* TO DO
Copy exactly the lines from the one containing "Click the horizontal scrollbar at the bottom" through the last line of the records below, including both, and leave out any pictures.

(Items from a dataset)
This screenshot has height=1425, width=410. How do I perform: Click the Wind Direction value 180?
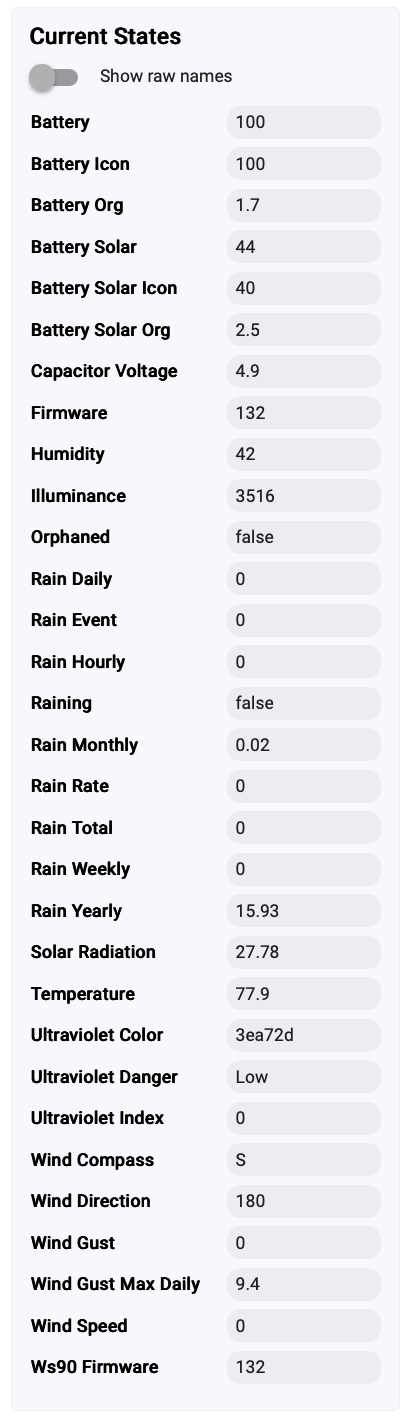click(304, 1201)
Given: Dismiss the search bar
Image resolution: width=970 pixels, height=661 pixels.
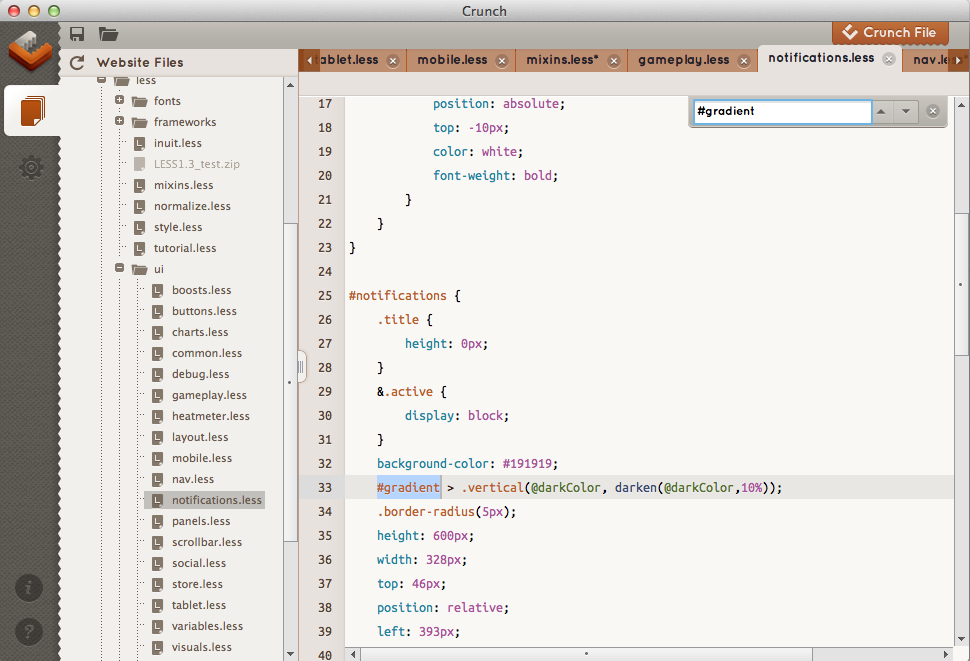Looking at the screenshot, I should pyautogui.click(x=932, y=111).
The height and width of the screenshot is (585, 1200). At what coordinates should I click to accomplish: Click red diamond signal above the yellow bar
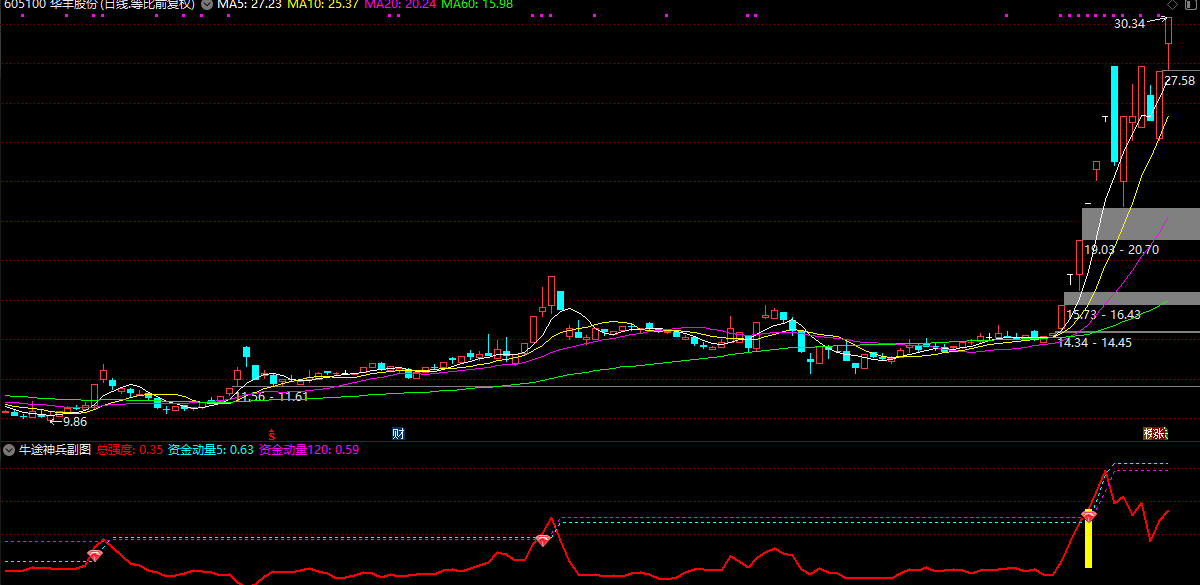coord(1089,516)
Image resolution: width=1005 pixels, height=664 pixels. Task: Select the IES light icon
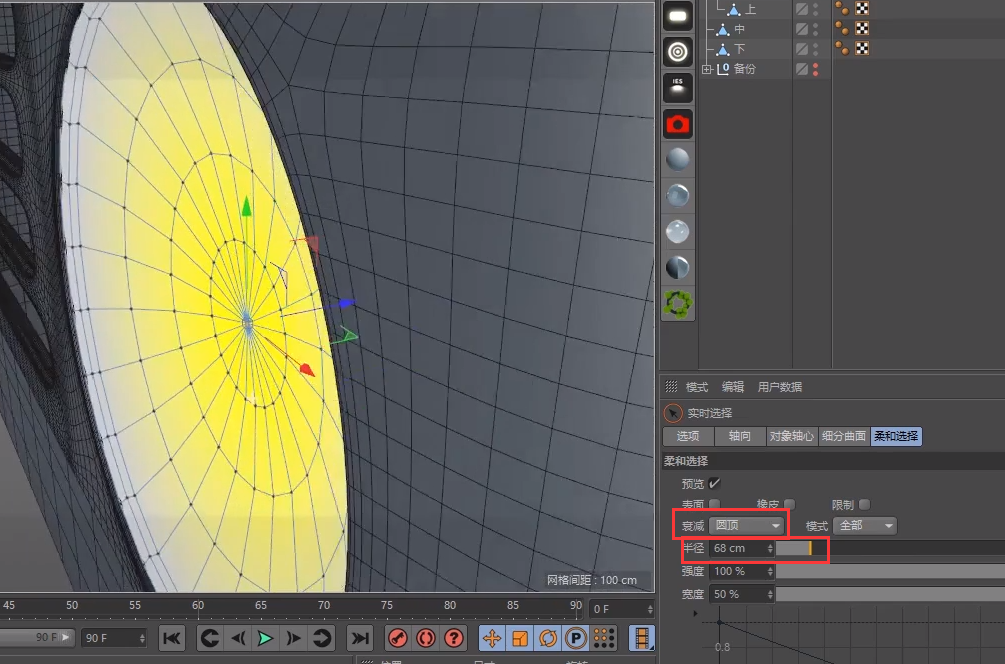click(x=678, y=87)
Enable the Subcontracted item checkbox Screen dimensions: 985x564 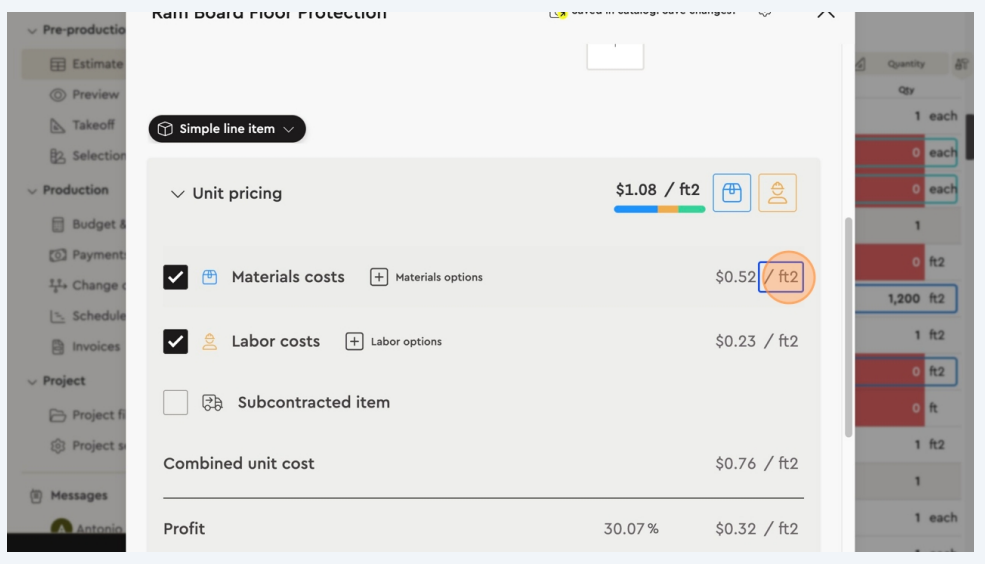175,402
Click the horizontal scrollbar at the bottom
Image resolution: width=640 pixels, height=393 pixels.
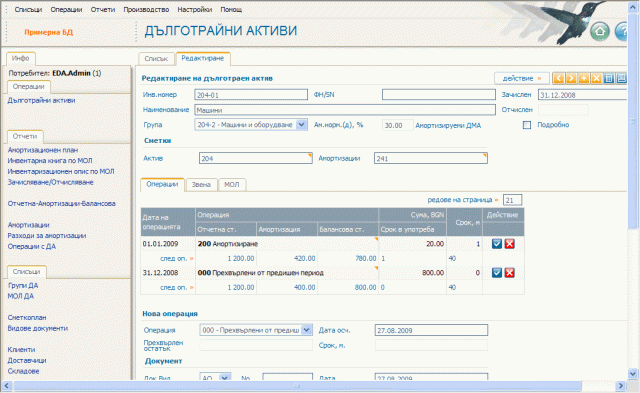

* WRITTEN SOLUTION
Click the horizontal scrollbar at the bottom
Image resolution: width=640 pixels, height=393 pixels.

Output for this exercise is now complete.